But it's a good tired

If you noticed the post earlier this month shamelessly asking for sponsors for the JDRF walkathon, you would know that today was the day. I woke to a gorgeous morning, fairly cool with brilliant sunshine, perfect for walking. After the kids left with their father to go for breakfast, I got myself psyched up by playing Glory Zone to System of a Down. Nothing like blasting the snot out of hundreds of alien ships to put me in a good mood.

I got there to the walk site a half hour earlier than we had planned, about 9, to wait for my teammates at the gate. Even though I was early, I had to park waaaaay over near the tree line in the field next to the fair grounds, about 1/4 mile away from the grounds. I just knew I would never find the van after the walk was over so I made sure to try to picture the trees near where I was. A tall, thin pin oak just starting to go yellow stood out from the rest right behind where I parked, slightly leaning over to point to my van. How convenient!

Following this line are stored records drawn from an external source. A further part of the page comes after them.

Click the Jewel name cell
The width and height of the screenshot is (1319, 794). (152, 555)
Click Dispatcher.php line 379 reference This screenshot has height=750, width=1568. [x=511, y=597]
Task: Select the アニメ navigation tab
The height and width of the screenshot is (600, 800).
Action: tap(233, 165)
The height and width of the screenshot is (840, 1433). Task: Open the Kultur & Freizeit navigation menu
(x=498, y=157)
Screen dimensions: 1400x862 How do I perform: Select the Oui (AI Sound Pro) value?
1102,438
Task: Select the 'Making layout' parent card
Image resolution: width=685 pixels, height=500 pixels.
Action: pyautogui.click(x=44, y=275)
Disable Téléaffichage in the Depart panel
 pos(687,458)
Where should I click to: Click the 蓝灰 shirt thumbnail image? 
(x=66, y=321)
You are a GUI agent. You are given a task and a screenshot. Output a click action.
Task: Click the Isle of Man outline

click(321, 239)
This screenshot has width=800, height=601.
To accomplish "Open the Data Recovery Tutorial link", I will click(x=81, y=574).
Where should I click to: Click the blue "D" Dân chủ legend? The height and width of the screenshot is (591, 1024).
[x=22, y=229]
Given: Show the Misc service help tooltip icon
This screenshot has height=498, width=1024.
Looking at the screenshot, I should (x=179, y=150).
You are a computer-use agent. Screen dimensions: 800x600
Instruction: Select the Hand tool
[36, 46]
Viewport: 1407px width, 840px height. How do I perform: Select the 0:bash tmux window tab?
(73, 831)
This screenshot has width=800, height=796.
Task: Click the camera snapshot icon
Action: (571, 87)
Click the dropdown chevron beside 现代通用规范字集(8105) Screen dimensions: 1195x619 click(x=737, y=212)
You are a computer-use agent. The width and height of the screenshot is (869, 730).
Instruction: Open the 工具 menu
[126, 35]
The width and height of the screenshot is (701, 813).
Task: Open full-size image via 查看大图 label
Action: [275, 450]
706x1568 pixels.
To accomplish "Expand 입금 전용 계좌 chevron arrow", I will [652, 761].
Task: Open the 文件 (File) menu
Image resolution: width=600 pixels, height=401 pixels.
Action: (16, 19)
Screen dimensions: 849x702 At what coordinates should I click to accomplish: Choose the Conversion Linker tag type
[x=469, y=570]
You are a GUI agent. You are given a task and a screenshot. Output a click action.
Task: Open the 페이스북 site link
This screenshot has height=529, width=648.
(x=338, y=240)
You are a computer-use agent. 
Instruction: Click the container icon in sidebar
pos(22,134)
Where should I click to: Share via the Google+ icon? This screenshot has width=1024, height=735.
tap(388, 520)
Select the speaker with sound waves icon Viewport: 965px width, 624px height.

Standing at the gate, watching cars pour in, I had a chance to engage in some serious people watching. I've always enjoyed doing this, watching, rather than being the one that is watched. Funny thing about being a watcher, you see so much when you just center yourself and focus on something else other than being uncomfortable in a strange place. It allows me to study people, to try to figure out how they work, to try to gauge their body language, their mannerisms. Since I am extremely shy, to the point of it being painful, I find it easier to approach people if I know where they are coming from and what their mood is before I even try. Most times, I'll see something that will make me hold back and I find out later that it was a good thing ... being a watcher helps hone your intuitions and lets you keep your bullshit detector running smoothly and, seriously, my BD needed a tuneup.

C. showed up first and I was glad for that. Of the walkers on our team, she and I probably have the best working relationship. Another new teacher, she teaches the gifted kids using a pull-out program. We work together quite a lot in the media center, teaching her kids research techniques and publishing. As we stood together there waking up, chit-chatting (which I find I can do fairly easily with her since she gives me time to respond, something most people don't do), a couple of our kids came by with their families to register for the walk and we got some hugs and ended up having to "talk school" with their parents. The only thing about being a teacher is that whenever you go out anywhere, the mall, the movies, the grocery store (or, God forbid, the ABC store!), you have to be ready to run into your kids and their parents at any time. It is very hard to just relax and be anonymous, especially after you've worked in 4 schools in the district. You get used to it, though, or so they say.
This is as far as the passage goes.